The May 2012 issue of American Ethnologist has three open-access articles focused on the Occupy movement. In “The Occupy Movement in Žižek’s hometown: Direct democracy and a politics of becoming,” Maple Razsa and Andrej Kurnik write:
We trace the development of decidedly minoritarian forms of decision making—the “democracy of direct action,” as it is known locally—to activists’ experiences of organizing for migrant and minority rights in the face of ethnonationalism. We compare the democracy of direct action to Occupy Wall Street’s consensus-based model. In conclusion, we ask how ethnographic attention to the varieties of emergent political forms within the current global cycle of protest might extend recent theorizing of radical politics and contribute to broader efforts to reimagine democracy.

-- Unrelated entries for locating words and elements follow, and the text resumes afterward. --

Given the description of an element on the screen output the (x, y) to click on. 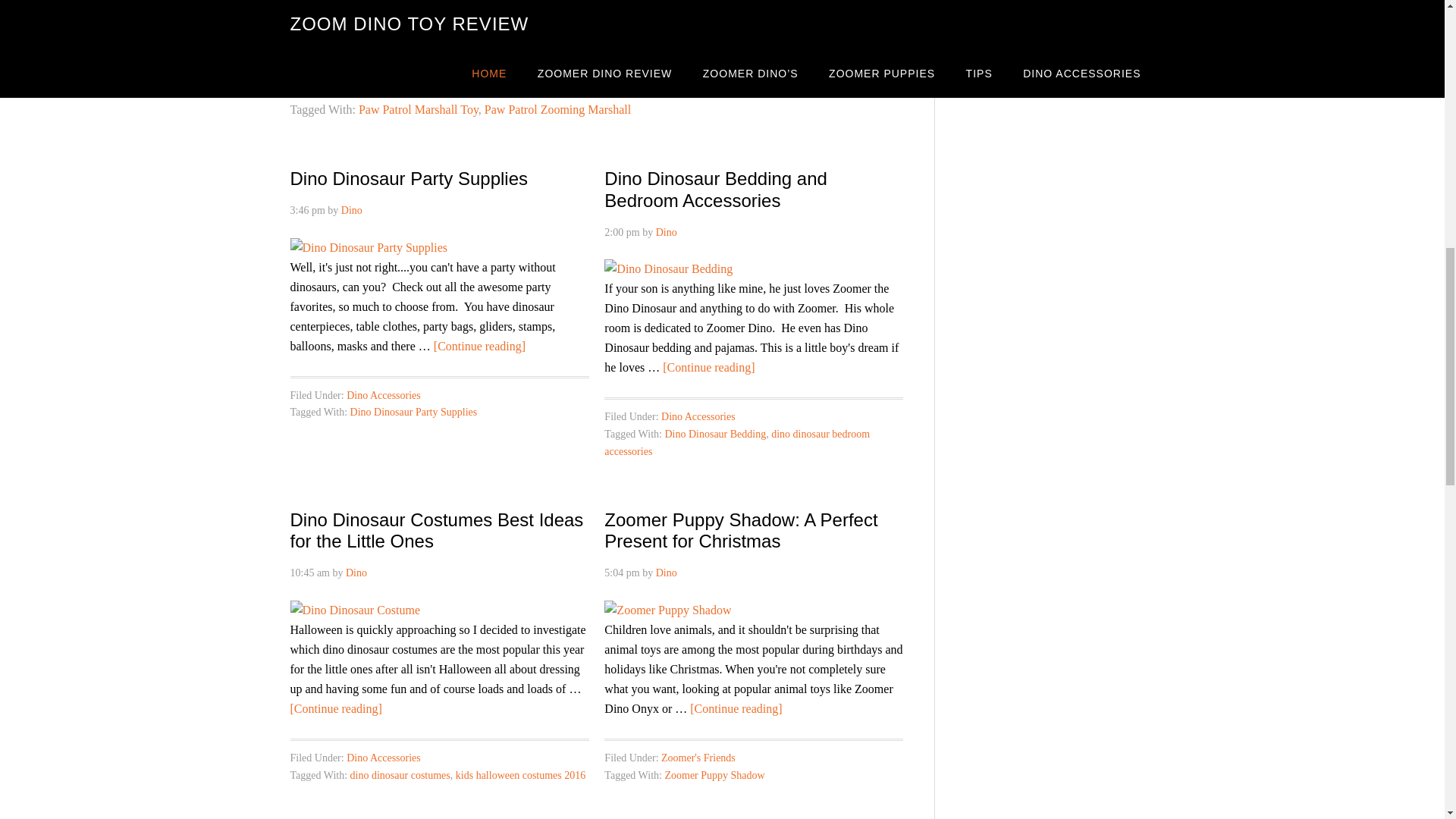
Dino Dinosaur Bedding and Bedroom Accessories (715, 189)
Dino Accessories (698, 416)
Paw Patrol Zooming Marshall (557, 109)
Dino Dinosaur Party Supplies (408, 178)
Dino Dinosaur Costumes Best Ideas for the Little Ones (436, 530)
Dino Accessories (383, 757)
Dino Dinosaur Bedding (714, 433)
dino dinosaur bedroom accessories (736, 442)
Dino (351, 210)
Dino (356, 572)
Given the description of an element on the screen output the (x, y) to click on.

Jeffrey S. Juris offers “Reflections on #Occupy Everywhere: Social media, public space, and emerging logics of aggregation”:
Whereas listservs and websites helped give rise to a widespread logic of networking within the movements for global justice of the 1990s–2000s, I argue that social media have contributed to an emerging logic of aggregation in the more recent #Occupy movements—one that involves the assembling of masses of individuals from diverse backgrounds within physical spaces. However, the recent shift toward more decentralized forms of organizing and networking may help to ensure the sustainability of the #Occupy movements in a posteviction phase.
And David Nugent comments on the first two articles and the questions they raise “about the temporalities of capitalism and about the dilemmas of inclusion in the recent Occupy movements.”